Пасикрат действительно был еще очень молод, но до сих пор он ни разу не вел себя как мальчишка, однако здесь он забыл о своей суровости.

– Скажи им, скажи, Латро, как следует действовать! Я уверен, ты это знаешь! – вырвалось у него.

– Видимо, – сказал я, – они должны исхитриться и в следующий раз как-то поймать либо бревенчатые ворота, когда ими попытаются так же "хлопнуть", либо цепь, за которую их поднимают и опускают, и удержать их с помощью противовеса, который люди в крепости вместе с воротами поднять не смогут.

Вот, например, боевая повозка кажется мне вполне пригодной для этой цели; крыша у нее тоже из довольно толстых бревен, да и колеса из сплошного дуба и шириной с обе мои ляжки. К тому же они уже начали укреплять сам таран более прочным деревом. Если бы командовал ими я, то еще и к бокам тарана приделал металлические зубцы, как и к стенам повозки. Дерево сразу наденется на такой зубец, как только таран пробьет ворота.

Один из тех воинов, что укрепляли таран новым крепким брусом, оторвался от работы, подошел к нам и сказал:

– Меня зовут Иалт. Я здесь главный и весьма благодарен тебе за полезный совет; мы им непременно воспользуемся. Я верно слышал, этот спартанец называл тебя Латро?

Я кивнул:

– Да, так меня зовут. Во всяком случае, ваши люди.

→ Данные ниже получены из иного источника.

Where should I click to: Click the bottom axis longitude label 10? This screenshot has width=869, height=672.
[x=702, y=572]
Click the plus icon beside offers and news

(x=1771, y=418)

– Наш лохаг сейчас вон где!… – Иалт показал пальцем на боевую башню. – Видишь, ее укрепляют спереди и с боков кожей, чтобы мокрая кожа потом смогла выдержать любой огонь, а он как раз руководит этой работой. Он, правда, способен заговорить человека до полусмерти, но в кожах разбирается отлично и знает, где их раздобыть.

– Гиперид! – крикнула Ио.

– Да, Гиперид… Да вы, я вижу, уже знакомы с ним. Он действительно рассказывал о каком-то рабе, которого звали Латро. Вроде бы он был порядочным простофилей, но нашему Гипериду явно нравился. Лохаг продал его одной гетере за несколько обедов – главным образом, по-моему, для того, чтобы та не пускала его больше на войну.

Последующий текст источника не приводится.